Again, very similar themes that we talked about earlier around let the market
drive innovation. We just have to make sure that policies make sense.

Next, health plan ID. This is one of those sessions where we go,
“Duh.” A lot of questions around, all right, how do you define a
health plan? Let me step back. What is a reg? The reg really requires two
things: one, enumeration of health plan ID, and two, usage of health plan ID in
transactions.

In a nutshell — Denise, I might butcher this, but forgive me — so
there is the definition of when and where HIPAA health plan ID is used or not
used. It really is a decision, we believe, of the SDOs, standards development
organizations.

We have some challenges. I think the whole industry is still struggling with
what the definitions are for health plans, let alone payers, and then OEID,
other entity IDs — that is another convoluted conversation.

The long and short of it is that while health plan ID was conceived as part
of HIPAA regulation, that’s almost 20 years ago. Industry has evolved and saw
some of the problems that perhaps health plan ID was intended to solve many,
many years ago. Furthermore, the feedback was if there is not going to be
access to this health plan ID database, and if there is not enough information
in there, what use would it have?

Let’s go through our observations.

MS. GOSS: Can I do a clarification?

MR. SOONTHORNSIMA: Sure.

MS. GOSS: In regard to the first bullet, we have a slight tweakage that we
need to make, and I just had to double-check myself here. The SDOs wanted to be
able to say, when the policy says you’ve got to use it, this is how you use it.
The SDOs don’t want to touch the policy realm at all. They understand business
purpose. They want to meet the business purpose, but they don’t try to be
policy setters. So it’s not when and where. It’s just when it says you have to
use it, they’ll tell you how to do it.

MR. SOONTHORNSIMA: Thank you for that clarification. It’s almost like nobody
wants to touch this. That’s my comment.

Observations: Much work remains, we believe, in terms of defining why do we
do this, what’s the real value? Then there are potential downstream impacts,
and you think about the X12 work, that the staff have to look at all the
transactions and if a decision is to be made that you go forward, how it is
going to be used. Then how it’s going to be used will open up another complex
conversation on how it is going to be implemented.

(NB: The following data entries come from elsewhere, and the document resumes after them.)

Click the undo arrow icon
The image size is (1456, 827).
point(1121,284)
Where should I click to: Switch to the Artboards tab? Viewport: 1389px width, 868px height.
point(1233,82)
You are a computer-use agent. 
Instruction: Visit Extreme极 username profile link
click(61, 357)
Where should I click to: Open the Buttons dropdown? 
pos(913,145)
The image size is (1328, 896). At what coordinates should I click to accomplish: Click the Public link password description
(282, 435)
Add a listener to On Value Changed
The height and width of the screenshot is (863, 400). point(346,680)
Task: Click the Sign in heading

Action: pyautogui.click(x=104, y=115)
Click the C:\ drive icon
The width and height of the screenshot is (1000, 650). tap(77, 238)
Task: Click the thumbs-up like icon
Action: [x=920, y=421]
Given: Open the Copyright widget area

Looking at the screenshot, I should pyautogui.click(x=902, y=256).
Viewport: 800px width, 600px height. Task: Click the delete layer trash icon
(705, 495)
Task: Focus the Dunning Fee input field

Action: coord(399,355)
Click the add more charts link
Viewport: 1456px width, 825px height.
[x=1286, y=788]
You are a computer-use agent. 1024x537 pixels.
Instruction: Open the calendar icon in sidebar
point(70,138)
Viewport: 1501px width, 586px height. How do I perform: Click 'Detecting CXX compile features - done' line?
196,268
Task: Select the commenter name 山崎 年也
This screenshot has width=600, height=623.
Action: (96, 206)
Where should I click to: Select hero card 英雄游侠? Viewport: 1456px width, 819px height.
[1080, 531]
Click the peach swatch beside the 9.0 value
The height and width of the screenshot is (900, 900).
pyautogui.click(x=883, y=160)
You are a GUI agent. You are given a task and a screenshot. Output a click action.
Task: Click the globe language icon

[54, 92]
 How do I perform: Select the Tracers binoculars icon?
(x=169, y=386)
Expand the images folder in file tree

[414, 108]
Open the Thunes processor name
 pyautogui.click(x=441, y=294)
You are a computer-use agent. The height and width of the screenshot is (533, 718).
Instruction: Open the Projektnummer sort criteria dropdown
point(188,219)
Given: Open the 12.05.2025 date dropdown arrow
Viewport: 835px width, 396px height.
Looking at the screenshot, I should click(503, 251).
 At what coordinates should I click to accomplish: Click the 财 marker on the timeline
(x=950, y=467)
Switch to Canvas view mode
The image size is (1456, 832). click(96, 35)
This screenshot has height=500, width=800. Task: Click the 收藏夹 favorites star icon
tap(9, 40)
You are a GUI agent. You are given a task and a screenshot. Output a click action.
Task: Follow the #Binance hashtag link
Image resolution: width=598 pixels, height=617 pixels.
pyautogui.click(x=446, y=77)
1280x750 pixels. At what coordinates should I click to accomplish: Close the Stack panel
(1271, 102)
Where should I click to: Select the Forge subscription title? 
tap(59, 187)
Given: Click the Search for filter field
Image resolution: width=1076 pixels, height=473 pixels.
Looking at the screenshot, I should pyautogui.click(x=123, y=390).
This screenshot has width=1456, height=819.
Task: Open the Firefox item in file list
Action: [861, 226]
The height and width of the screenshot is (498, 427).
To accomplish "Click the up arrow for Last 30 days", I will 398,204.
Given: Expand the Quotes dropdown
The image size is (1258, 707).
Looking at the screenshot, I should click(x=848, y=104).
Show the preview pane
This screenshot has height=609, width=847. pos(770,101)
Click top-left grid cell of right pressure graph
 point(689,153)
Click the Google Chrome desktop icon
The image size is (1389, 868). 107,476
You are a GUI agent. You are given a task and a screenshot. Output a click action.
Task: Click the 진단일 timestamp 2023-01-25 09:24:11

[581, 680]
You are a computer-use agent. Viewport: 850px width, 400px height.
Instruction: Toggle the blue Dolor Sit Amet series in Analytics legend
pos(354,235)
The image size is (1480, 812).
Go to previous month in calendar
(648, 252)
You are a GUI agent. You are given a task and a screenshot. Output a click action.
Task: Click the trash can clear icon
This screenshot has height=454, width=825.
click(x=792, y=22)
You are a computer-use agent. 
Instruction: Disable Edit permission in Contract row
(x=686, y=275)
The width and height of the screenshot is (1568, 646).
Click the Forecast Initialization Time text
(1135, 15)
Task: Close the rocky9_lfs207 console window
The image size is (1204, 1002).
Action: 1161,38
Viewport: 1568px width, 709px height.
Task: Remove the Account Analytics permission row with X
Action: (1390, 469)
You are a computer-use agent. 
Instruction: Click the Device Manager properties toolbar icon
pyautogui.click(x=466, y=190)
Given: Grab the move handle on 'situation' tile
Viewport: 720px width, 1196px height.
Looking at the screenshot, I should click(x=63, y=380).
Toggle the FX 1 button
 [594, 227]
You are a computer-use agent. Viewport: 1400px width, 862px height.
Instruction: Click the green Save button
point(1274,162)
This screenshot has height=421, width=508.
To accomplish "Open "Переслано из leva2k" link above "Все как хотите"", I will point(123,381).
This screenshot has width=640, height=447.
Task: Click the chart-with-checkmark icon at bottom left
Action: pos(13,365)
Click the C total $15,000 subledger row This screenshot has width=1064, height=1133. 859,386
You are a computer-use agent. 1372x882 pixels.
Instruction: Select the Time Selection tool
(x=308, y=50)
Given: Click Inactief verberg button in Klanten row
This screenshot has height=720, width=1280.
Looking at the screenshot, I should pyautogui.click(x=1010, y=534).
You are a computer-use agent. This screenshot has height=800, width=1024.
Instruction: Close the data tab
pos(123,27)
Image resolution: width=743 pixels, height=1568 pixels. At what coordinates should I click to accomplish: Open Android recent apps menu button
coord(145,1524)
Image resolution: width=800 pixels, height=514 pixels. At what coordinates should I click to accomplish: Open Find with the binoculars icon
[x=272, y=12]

Lastly, the historic context of this standard has been lost given the lapse
of time, so again going back and redefining the purpose.

Next, it was another tremendous hearing. We had five panels and 35
testifiers. I am not going to read through all these, but we made it through
the day, and it was a really rich, rich conversation, good dialogue. Of course
we ran overtime, but at the end of the day, we made it through another
standards marathon.

DR. GREEN: Okay. We are going to have to suspend all the zillion questions
that no doubt stimulated. I think I just heard someone join. We were expecting
someone to join us at 2:45.

Leslie and Linda, I will turn this over to you. I suspect we should stand up
and stretch for about 3 or 4 minutes, but not much longer than that. Then
Leslie will reconvene us very quickly.

(Whereupon, the Full Committee adjourned.)